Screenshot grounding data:

⟨

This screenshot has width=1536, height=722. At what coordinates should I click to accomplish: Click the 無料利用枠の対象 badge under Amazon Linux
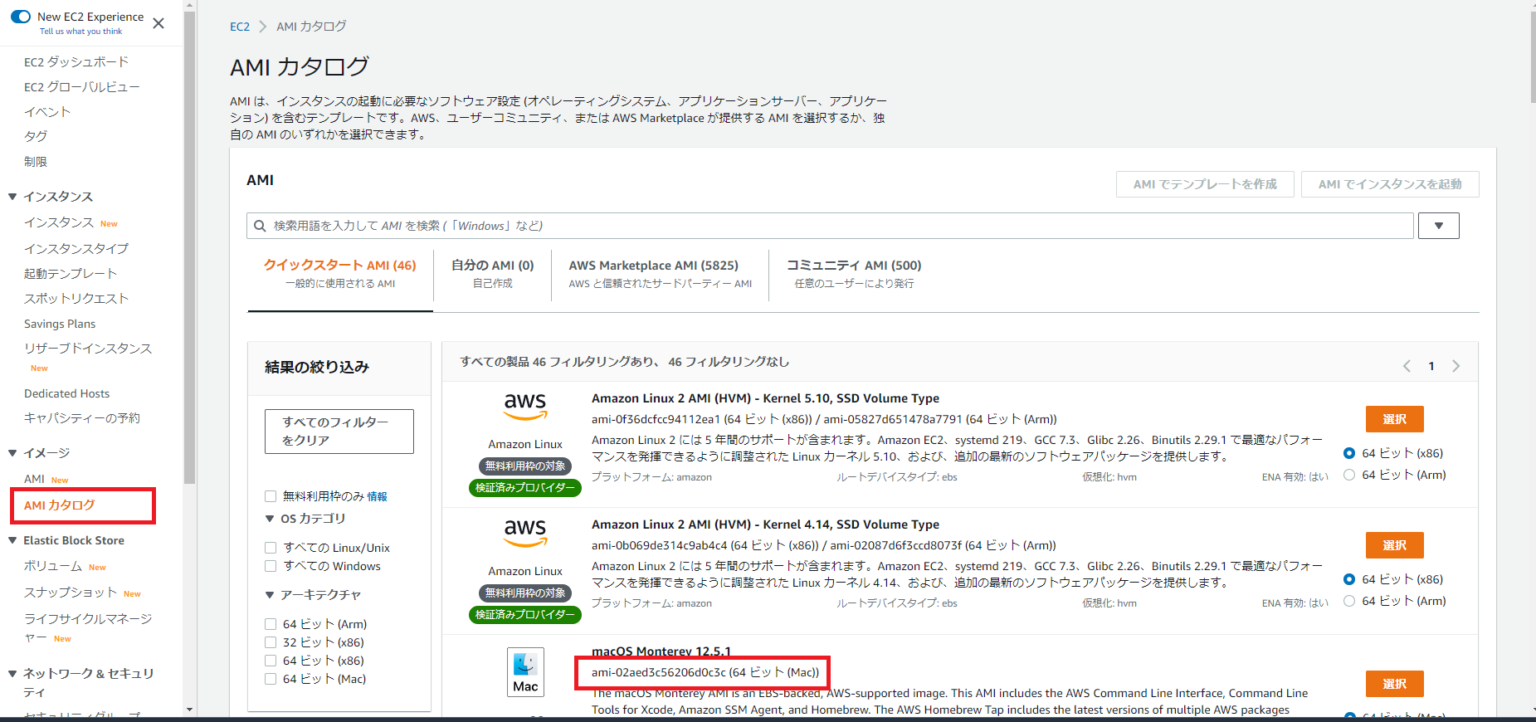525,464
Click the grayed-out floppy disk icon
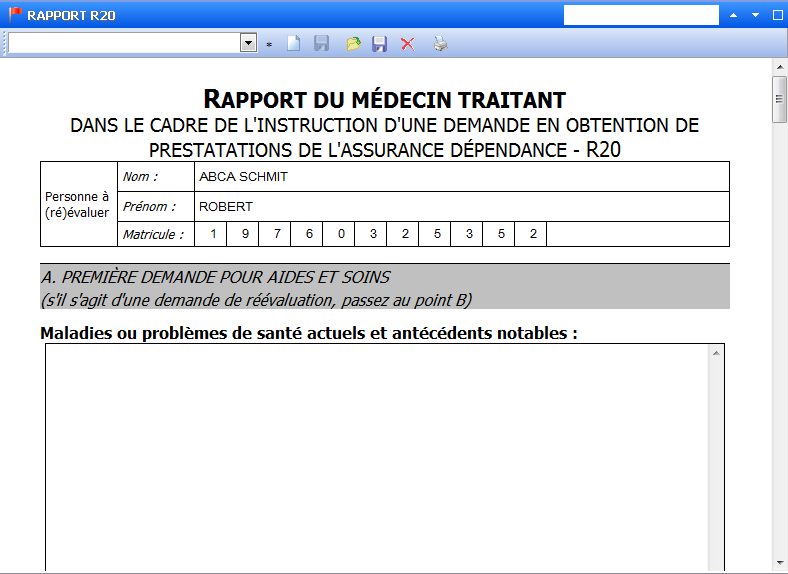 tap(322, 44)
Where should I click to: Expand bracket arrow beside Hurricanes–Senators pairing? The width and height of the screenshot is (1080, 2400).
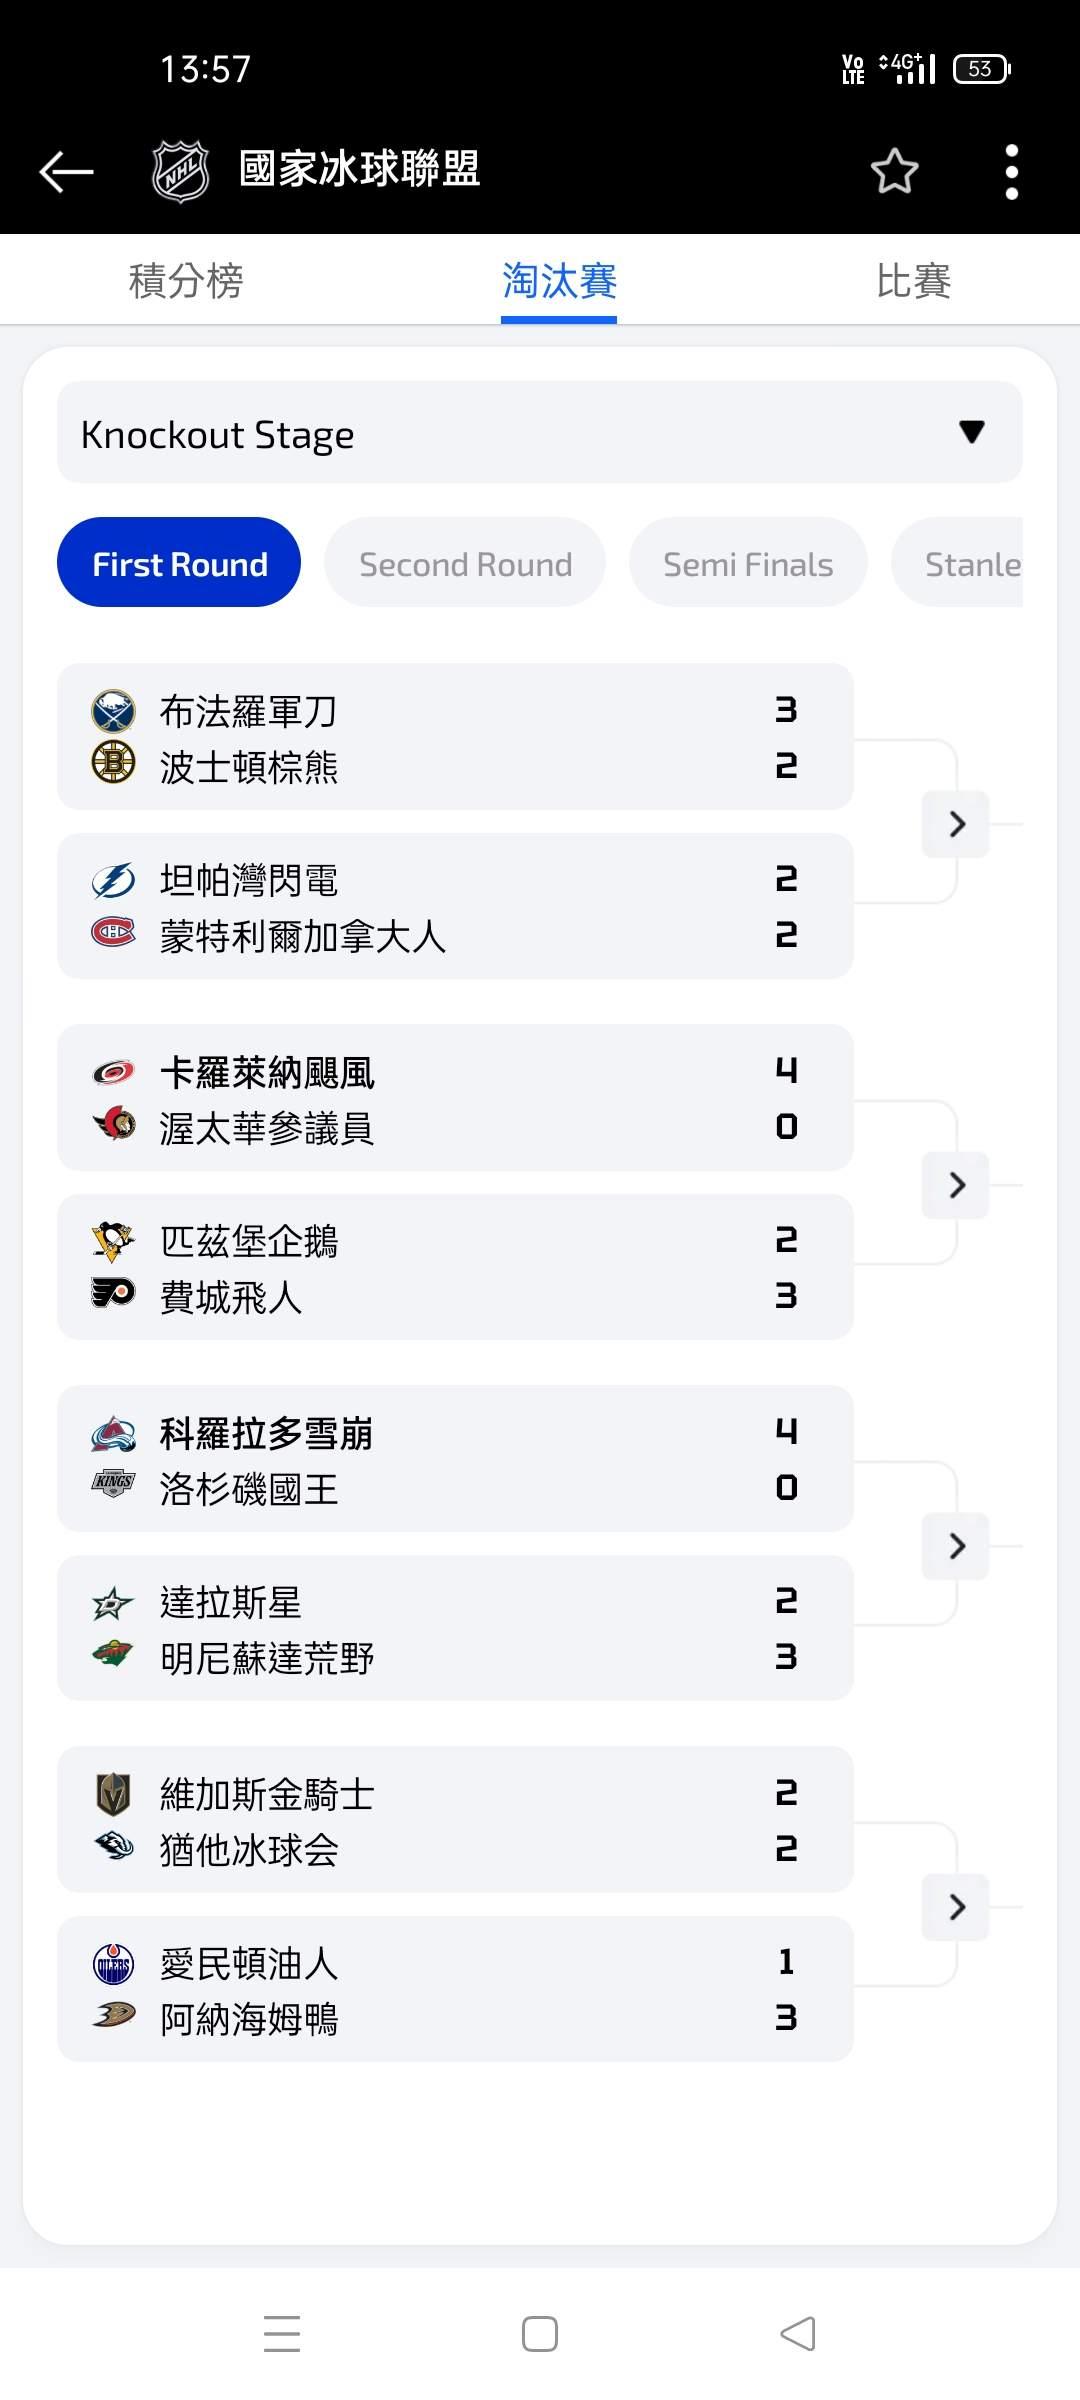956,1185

⟩

> [WORK REQUEST]:
Find the line containing "Where should I", then extract it and every line after it to the end of the data above, exactly and nothing else, without pictures.

> [SOLUTION TO THIS PROBLEM]:
Where should I click to: Expand bracket arrow beside Hurricanes–Senators pairing? The width and height of the screenshot is (1080, 2400).
956,1185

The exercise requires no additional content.